Collected Comic Review - Daredevil by Mark Waid Omnibus Vol. 1
The beginning of 2017 has been wonderful for fans of collected editions of Daredevil. February saw the release of the first Silver Age Daredevil omnibus and the first week of March gave us this collection of the first half (almost exactly to the issue) of Mark Waid's run that began in 2011. By the middle of the year, reprints of the two omnibi collecting the Ed Brubaker/Michael Lark run will have also been released. Fortunately for my wallet, I already have those two collections from their original printing a few years ago.
Old news to anyone that has ever read my blog: Daredevil is my favorite character. I also love the omnibus format, which collects large chunks/runs in one place. They also look really good on the bookshelf. Many omnibus collections of classic material can be so large that they are a bit unwieldy and difficult to handle for reading, but omnibi collecting more modern material tend to be split into multiple volumes and thus much more manageable. I have picked up and read the Daredevil title monthly for years, but I always try to grab the nicest version of the material in collected form as they are better for multiple readings than repeatedly rummaging through single issues. So of course I picked up both the Silver Age and Mark Waid Vol. 1 editions for my Daredevil shelf.
While I have not yet made my way through the Silver Age collection again (I have read the material in the past), this morning I finished re-reading this first Mark Waid volume and I think I enjoyed it even more this time around. One of the great things about collected editions is that you can get a chunk of story in one place, uninterrupted. When I first read Waid's run, I was reading month to month as it came out. Even then it was obvious that, while taking a different approach to the character, it was an excellently written and illustrated run (thanks to gorgeous artwork from the likes of Paolo Rivera, Marcos Martin, Kano, Khoi Pham, Marco Checchetto, Mike Allred, Javier Rodriguez and last but certainly not least Chris Samnee). But re-reading the first half of the run again, all together, with no delays, reveals just how well these issues were plotted.
Mark Waid came to the book wanting to do something different than what had become the norm: dark, crime-noir tinged stories that had left Matt Murdock's life in a perpetual state of shambles. In adopting a brighter, sometimes humorous, swashbuckling take on the character, he not only succeeded in breaking from the norm, but also managed to touch on some pretty dark subject material as well (like my film reviews, I'm going to keep this as spoiler free as possible). Of course, the visual aid provided by Waid's various artists is integral to this run's success. Paolo Rivera helped Waid re-launch the title, penciling six of the first ten issues, and while the classic look of his work is amazing, his most important contribution may be his depiction of Daredevil's radar sense. Rivera portrayed it as though Matt is 'seeing' a topographical map of his surroundings, visualized for the reader in pink and black. It is an effect that carries on throughout Waid's run and is easily the best representation of the power that we've ever gotten (bear in mind that Daredevil has been around for over fifty years). Martin, Kano, Pham, Checchetto, and Allred fill in admirably for various issues throughout this volume, but beginning with issue twelve we're introduced to the wonders of Chris Samnee's work. He pencils the majority of this volume from that point on, and goes on to pencil the overwhelming majority of the second half of Waid's run as well. Not to be overlooked, is Javier Rodriguez's work on the colors (he colored all but eight of the issues collected here). They are vibrant without being overwhelming, and help provide the contrast in tone that Waid set out to accomplish. They also help unify the look of the book across a number of artists.

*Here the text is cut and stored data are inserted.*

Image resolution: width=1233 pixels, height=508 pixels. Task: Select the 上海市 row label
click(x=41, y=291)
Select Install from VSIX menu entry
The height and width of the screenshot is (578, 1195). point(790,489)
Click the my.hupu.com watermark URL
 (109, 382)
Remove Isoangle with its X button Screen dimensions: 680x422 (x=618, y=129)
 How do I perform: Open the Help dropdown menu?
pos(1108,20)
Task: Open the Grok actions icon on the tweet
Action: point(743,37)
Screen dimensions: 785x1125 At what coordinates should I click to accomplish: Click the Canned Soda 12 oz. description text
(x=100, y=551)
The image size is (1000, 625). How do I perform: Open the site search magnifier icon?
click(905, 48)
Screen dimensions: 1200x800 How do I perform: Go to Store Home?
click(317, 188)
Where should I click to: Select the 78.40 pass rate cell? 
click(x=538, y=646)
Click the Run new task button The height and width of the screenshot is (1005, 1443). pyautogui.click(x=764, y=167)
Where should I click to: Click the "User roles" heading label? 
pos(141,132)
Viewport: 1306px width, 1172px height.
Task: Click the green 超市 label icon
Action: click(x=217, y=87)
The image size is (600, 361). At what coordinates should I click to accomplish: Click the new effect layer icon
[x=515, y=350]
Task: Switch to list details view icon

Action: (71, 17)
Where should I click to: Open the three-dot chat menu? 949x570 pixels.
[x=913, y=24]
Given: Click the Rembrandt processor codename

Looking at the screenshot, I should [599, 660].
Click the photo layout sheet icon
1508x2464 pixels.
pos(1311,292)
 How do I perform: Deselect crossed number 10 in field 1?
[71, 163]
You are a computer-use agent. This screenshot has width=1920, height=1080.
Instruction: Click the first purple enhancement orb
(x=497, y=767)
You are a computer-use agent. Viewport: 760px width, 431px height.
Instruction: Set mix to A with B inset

One could argue that I'm biased considering my feelings for this character (and I wouldn't argue that fact), but this is an excellent take on Matt Murdock/Daredevil and his supporting cast (including the introduction of ADA Kirsten McDuffie, who Waid writes into being one of my favorite secondary DD characters ever). It reads even better the second time around and I'm now impatient for Marvel to solicit a second volume collecting the rest of this run. This collection doesn't provide any extras that weren't also collected in the previously released over-sized hard cover volumes (an interview, variant covers, art process and design pages), so if you already have those, there may not be much point in 'trading up'. However, if you are new to this run, this volume is definitely a great place to start and is well worth picking up.